I’m blogging simply because I feel guilty not doing ‘actual work’ right now so at least writing is more productive than randomly browsing on Facebook... kinda. So life.... actually life right now is amazing. It’s seems odd to say normally my writing is littered with drama and general whiny shit... vagina waffle as seems to be the term my readers are familiar with. But no, for once things are going along smoothly. Literally like a jigsaw, all the pieces are fitting together and its just relief.... the people, the things, everything, I'm like aaaaahhhh :)
Our new flatmate moved in this week and it’s so nice. Just living with an adult ... it’s, refreshing. It’s weird though actually sitting down and talking about each other’s pasts, the amount of mutual friends of just things in common from the past, it’s like everything is interlaced. I’m quite a big believer in signs. I don’t mean in a sort of paranoid, every single thing that happens is a massive sign, but just more like big coincidences aren’t really coincidence, everything happens for a reason – and I have a feeling things will work out wonderfully from here.
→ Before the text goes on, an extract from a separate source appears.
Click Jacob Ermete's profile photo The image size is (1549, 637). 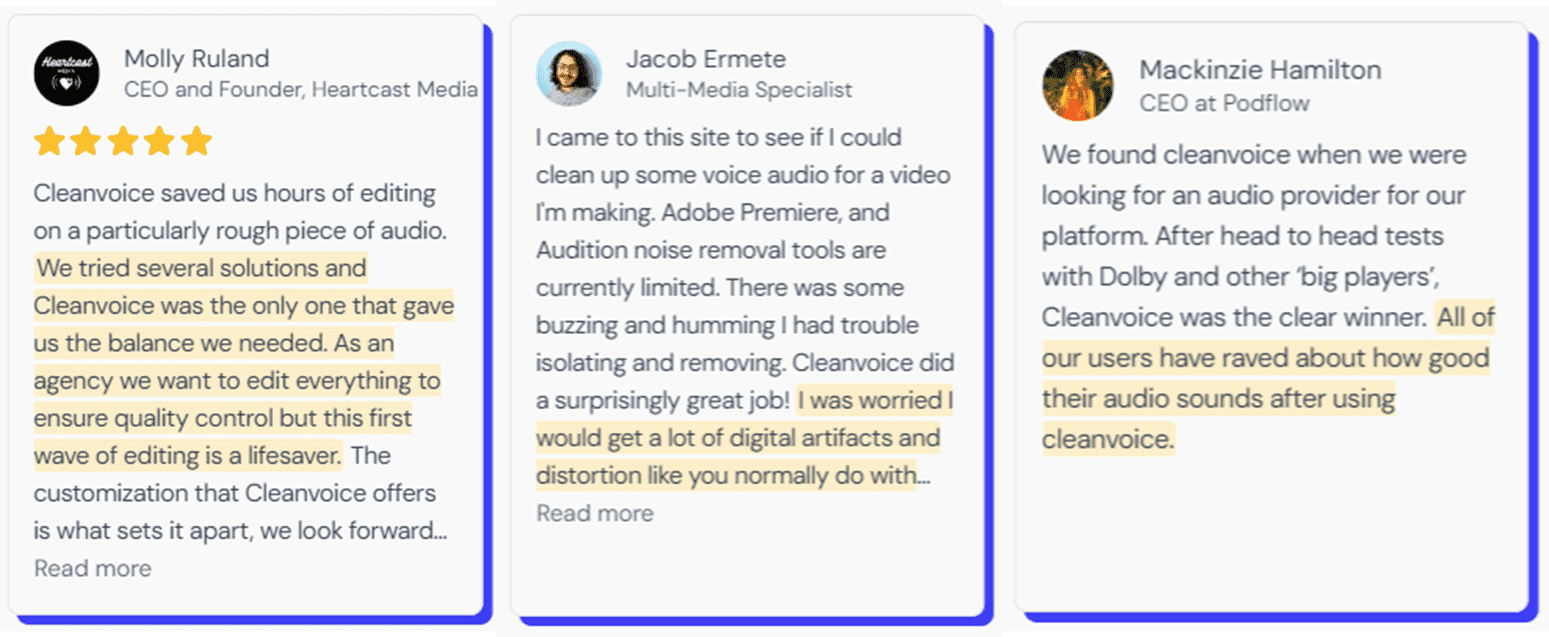569,73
Yesterday was Jake’s birthday. Once again it proved my theory of plans. I had planned to make perfect little cupcakes for the occasion but due to disaster in the kitchen they failed and turned out, not great. The card I ordered never came in the post despite being ordered days and days earlier, and then we couldn’t get his present in town because credit systems are retarded, so he was massively bummed out. And the final icing on the birthday cake of fail the announcement some people Jake didn’t want to see, and I realllyyy didn’t want to see, had invited themselves to the evening do. So we set off and I had massively low expectations that the night wouldn’t go as hoped. Turns out, I had a great night. The people not wanted didn’t end up showing, Plan 9 played wonderfully, and everyone was too drunk to notice the cupcakes weren’t my best. And the icing on this birthday cake of win, I managed to get Jake’s present today instead.
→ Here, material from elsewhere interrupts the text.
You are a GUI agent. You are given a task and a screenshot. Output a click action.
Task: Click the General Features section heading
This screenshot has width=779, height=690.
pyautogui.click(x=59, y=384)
Uni work has been a massive stress for me the past few weeks rushing to get everything done before the deadline that is flying out to Thailand – but somehow I’ve managed it. I only have my counselling skills tape which I’ll be doing tomorrow; and my actual final dissertation once I get my draft back. Truth be told though I was really happy with the draft so I don’t think I’ll have much to change. All my shopping is done for Thailand, and I’m remarkably chilled. Better still my exam timetable came through and for once I’ve not been screwed over by university, my exams are nicely spread out so I’m not too worried about have to cram revision for them while I’m away.
And yes, that’s the final piece of the jigsaw, Thailand. It was three years ago I stood in the station begging Jake not to leave me and go, I couldn’t bare to be away from him for two weeks, that was at the beginning of ‘us’. And now, three years on we’re packing our bags ready to leave together. I realise I’ve become one of those annoying people who obsesses about their holiday – sorry folks. (Just wait til I get back and you have to hear how good it was, that will be more annoying!)
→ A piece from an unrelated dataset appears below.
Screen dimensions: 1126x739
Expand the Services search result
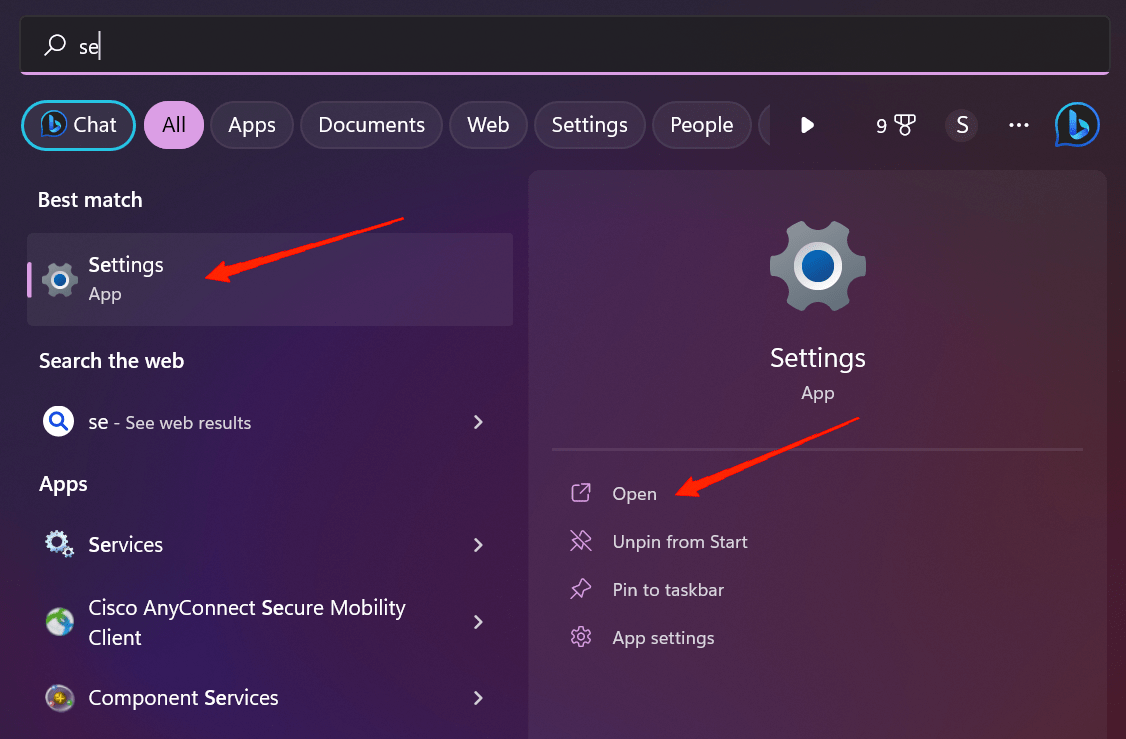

Anyway I'm going to play some PS3, I've decided no work is getting done tonight, might aswell play some games, the new Batman game incidently, looks amazing. It's weird I'm not even like a massive Batman fan - I always kind of figured he's not a 'real' superhero since he has no powers and just a really good tech guy. He's like a vigilante James Bond. BUT I loved Arkham Asylum, and Arkham City looks just as good.